IAEAの年次総会で演説する韓国科学技術情報通信省の文美玉第1次官(左)と竹本IT・科技相=16日、ウィーン(共同)
IAEAの年次総会で演説する韓国科学技術情報通信省の文美玉第1次官(左)と竹本IT・科技相=16日、ウィーン(共同)

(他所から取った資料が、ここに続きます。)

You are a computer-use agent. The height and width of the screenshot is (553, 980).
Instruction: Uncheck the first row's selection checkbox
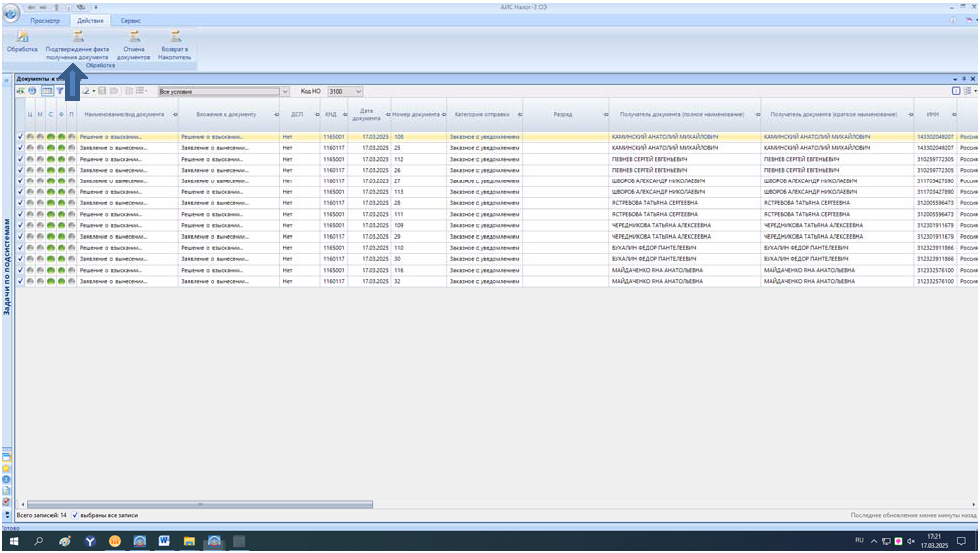point(20,136)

 【ベルリン=宮下日出男】韓国の科学技術情報通信省の文美玉(ムンミオク)第1次官は16日、ウィーンで同日開幕した国際原子力機関(IAEA)年次総会で、東京電力福島第1原発で増え続ける汚染水浄化後の処理水の問題に懸念を表明し、海洋に放水されれば、「もはや日本の国内問題ではなく、世界全体の海洋環境に影響を及ぼしうる重大な国際問題となる」と強調した。

 文氏はまた、IAEAが福島原発や処理水の現状、環境への影響を現地調査する必要性を主張し、「その結果に基づき、汚染水処理の基準と方法を確立することが重要だ」と強調。日本には「実質的で透明」な対応を求めた。

 一方、日本の竹本直一科学技術担当相は16日、これに先立つ演説で、韓国への名指しは避けつつも、廃炉や汚染水対策に関して「事実や科学的根拠に基づかない批判を受けることもある」と指摘。IAEAがすでに調査した結果をまとめた報告書に基づく「公正かつ理性的な議論」を加盟国に呼びかけた。

 竹本氏は原発事故発生以降、在京外交団向けの説明会などを通じて国際社会には「透明性を持って丁寧に説明してきた」と説明。処理水の扱いについても、同様の取り組みを継続する意向を伝えた。